MicroRNAs are significantly influenced by p53 and radiation in HCT116 human colon carcinoma cells
- Authors: Sangsu Shin, Hwa Jun Cha, Eun-Mee Lee, Jin Hyuk Jung, Su-Jae Lee, In-Chul Park, Young-Woo Jin, Sungkwan An
Published online on: Monday, June 1, 2009
- Pages: 1645-1652
- DOI: 10.3892/ijo_00000295
Ionizing radiation is genotoxic to the cell, and p53 is commonly considered to be a key regulator that controls gene expression responding to the genotoxity of radiation. The expression profiles of microRNAs (miRNAs), which are small non-coding RNAs regulating the translation of target mRNAs, were analyzed to determine whether any correlation exists between miRNA expression, radiation response, and/or p53. The miRNA profiles were analyzed by microarray containing 470 human miRNA probes in HCT116 human colon carcinoma cells and their p53-null derivative.

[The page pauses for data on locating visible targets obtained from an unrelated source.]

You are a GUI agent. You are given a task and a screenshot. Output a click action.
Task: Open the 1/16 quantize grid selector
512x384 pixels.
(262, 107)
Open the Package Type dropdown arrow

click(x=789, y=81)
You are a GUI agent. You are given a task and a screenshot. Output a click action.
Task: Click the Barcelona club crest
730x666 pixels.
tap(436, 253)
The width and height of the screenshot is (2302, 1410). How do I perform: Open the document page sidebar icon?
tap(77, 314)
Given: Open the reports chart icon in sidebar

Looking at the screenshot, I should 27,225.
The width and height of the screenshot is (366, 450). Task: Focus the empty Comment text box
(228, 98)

Thirty-eight miRNAs among the 138 flagged human miRNAs were selected by fold-change analysis. The expression levels of these 38 miRNAs were changed more than two-fold, and a total of 12 miRNAs were significantly affected by p53, radiation, and the combination of both. All 12 miRNAs had expression patterns correlated to p53, while two miRNAs were affected by radiation or the combined action of radiation and p53. In bioinformatics studies, these miRNAs had p53-binding sites with scores higher than 85% in their upstream regions, and some of their target genes were found to be involved in genotoxic responses. In conclusion, we have identified miRNAs influenced significantly by p53 and/or radiation in the HCT116 human colon carcinoma cell line model, and these miRNAs may have important roles in the regulation of genes involved the cellular responses to radiation.